The SVP volunteers completed many varying projects and training programmes responding to the needs of the local staff and patient populations. Such projects included working to reduce caesarian section rates, improving infection control and prevention systems  developing triage systems, functionlising health centres and developing high dependency and neonatal units. It is important to note that the volunteers also benefited hugely from their placements, gaining highly beneficial learning and experiences for their professional careers upon return to the U.K. Examples of some volunteer activities carried out within the SVP are shown below:

The Kampala Obstetric Training Course (May 2014) 

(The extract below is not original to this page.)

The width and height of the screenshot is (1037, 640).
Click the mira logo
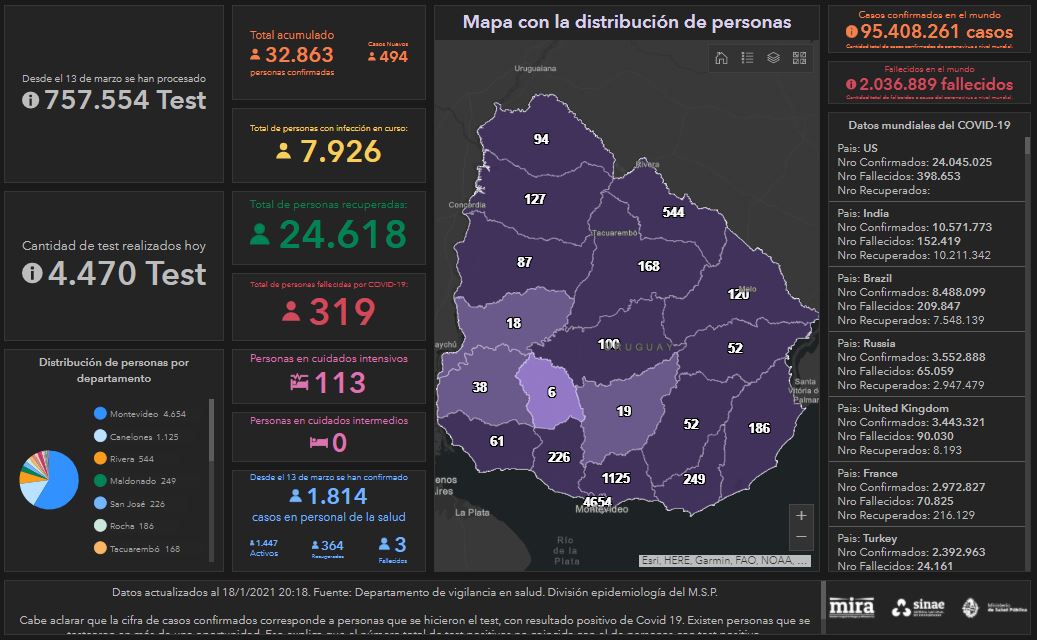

The Emergency Obstetric Training Course was arranged by Dr Maia Walsh (SVP Volunteer), with the support of Dr Helen Allot (Consultant Obstetrician and lead for the Kisiizi Partners Link). The intensive two-day course was designed to take participants through a structured approach to recognising and recording patients’ early warning signs, effective communication, timely decision making, managing complex obstetric and neonatal emergencies and properly stabilising a patient prior to making a referral; these were areas identified as priorities in Uganda. The course was compiled with a knowledge and understanding of working in a challenging and low resourced setting; designed to address the main causes of maternal mortality in resource poor settings in a systematic fashion. The same course had been previously delivered in Kisiizi (three times), Mbarara and Fort Portal.

The Kampala Obstetric Training Course took place over two days at Mulago Guesthouse Conference Centre. It consisted of tutorials and interactive small group sessions, which included simulated patient management scenarios and practical skill sessions such as breech delivery. This format provided participants with the opportunity to ‘learn by doing’.